**Supplied passage**
>> START

Kimberly Paigion Walker (born September 27, 1986), better known mononymously as Paigion, is an American actress, radio and television personality. She is best known as the one-fourth of the new set of hosts of BET's 106 & Park from October 1, 2012 through May 2013.

On February 3, 2017, she appeared on MTV2's WorldStar TV. She now films skits and posts them on YouTube.

Early life
Walker was born in Oak Park, Michigan on September 27, 1986, and graduated from Ferndale High School in 2004. She graduated from Western Michigan University with a degree in film and media studies.

Career

Radio
Walker got her first break in radio as a high school reporter at the urban radio station WJLB ("FM 98"). She later landed a position in the promotions department at the urban radio station WGPR ("Hot 107.5"). where she worked her way into an on-air position. She has also served as a local producer for top radio programs such as, The Tom Joyner Morning Show and The Rickey Smiley Morning Show.

>> END

**Source material**
>> START

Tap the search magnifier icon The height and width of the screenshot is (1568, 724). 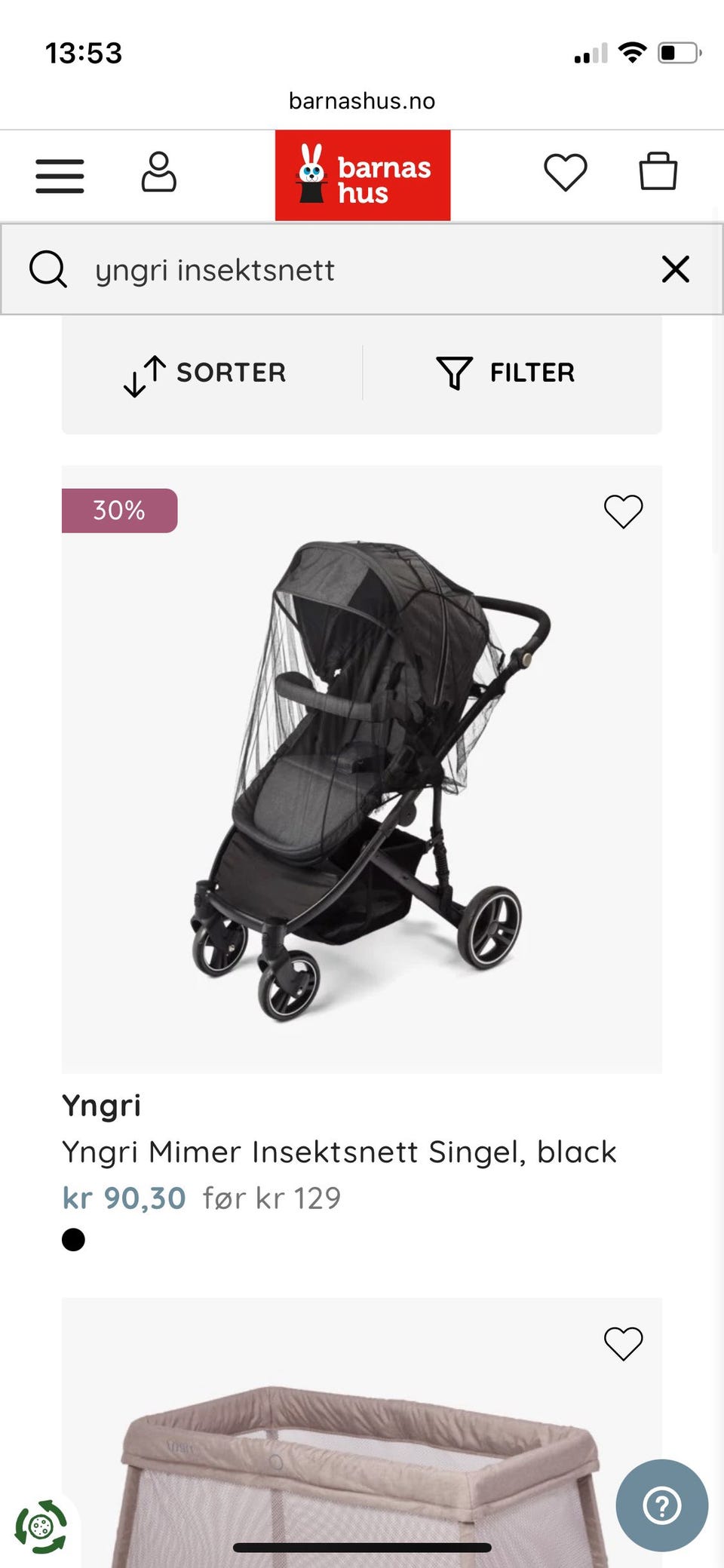click(48, 269)
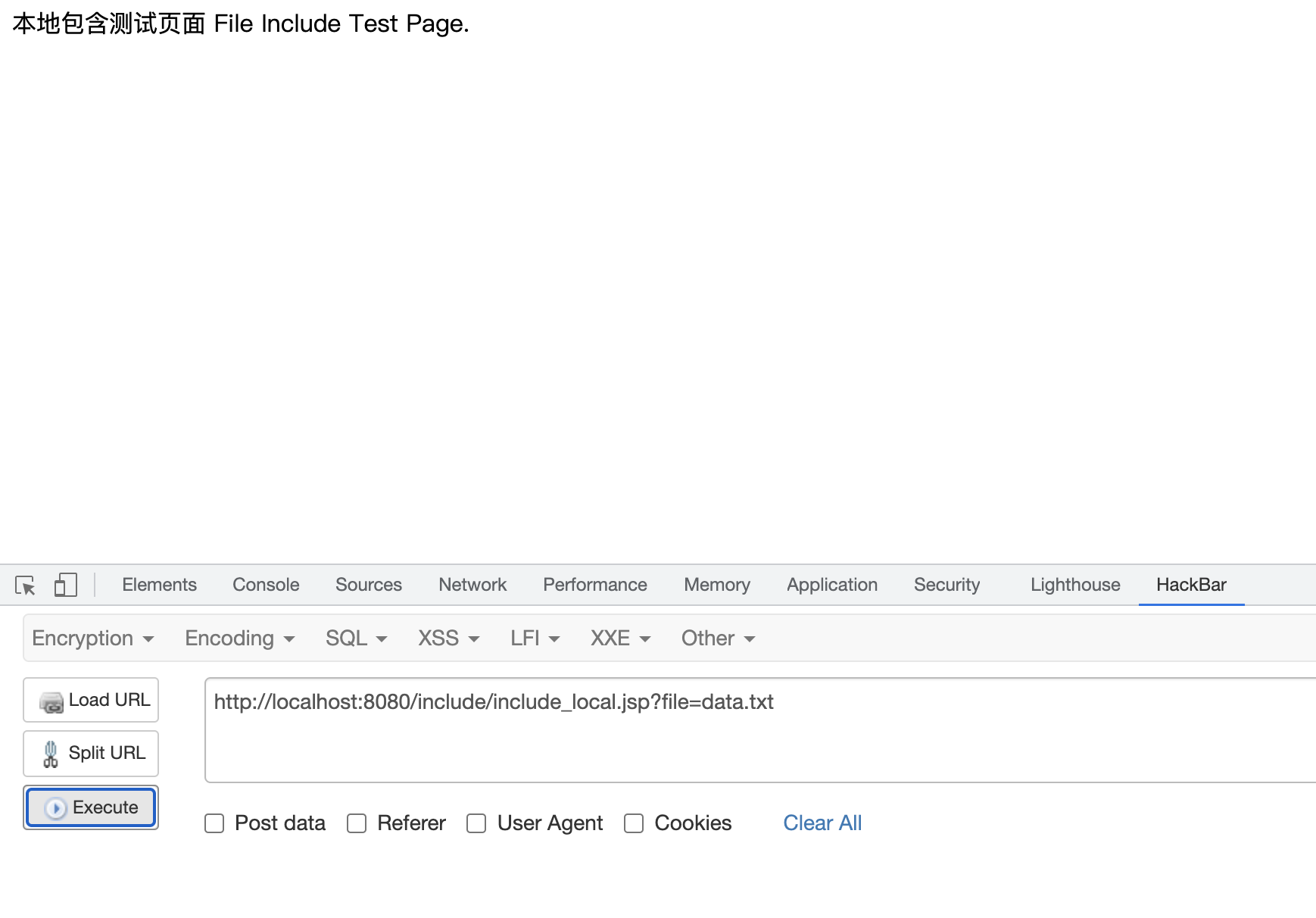Tick the User Agent checkbox

(476, 823)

>> END

**What is expected**
Please carry on the Paigion article from the end of its radio section.

**Reply to the task**
Television
In November 2011, Paigion received her first shot at television on BET's 106 and Park as a correspondent after a successful screen test. Shortly after, BET extended an offer to host their annual Notarized New Year's Eve video countdown show alongside Shorty da Prince. Paigion went on to make a total of 11 appearances on BET's 106 & Park as a correspondent. On May 29, 2012, Rocsi and Terrence J announced they would be leaving 106 & Park on September 28, 2012. On June 1, 2012, a nationwide search for the next hosts began and ended on October 1, 2012. Walker became one-fourth of the fourth set of hosts for BET's 106 & Park alongside Shorty da Prince, Bow Wow and Miss Mykie on October 1, 2012. She stopped appearing in May 2013.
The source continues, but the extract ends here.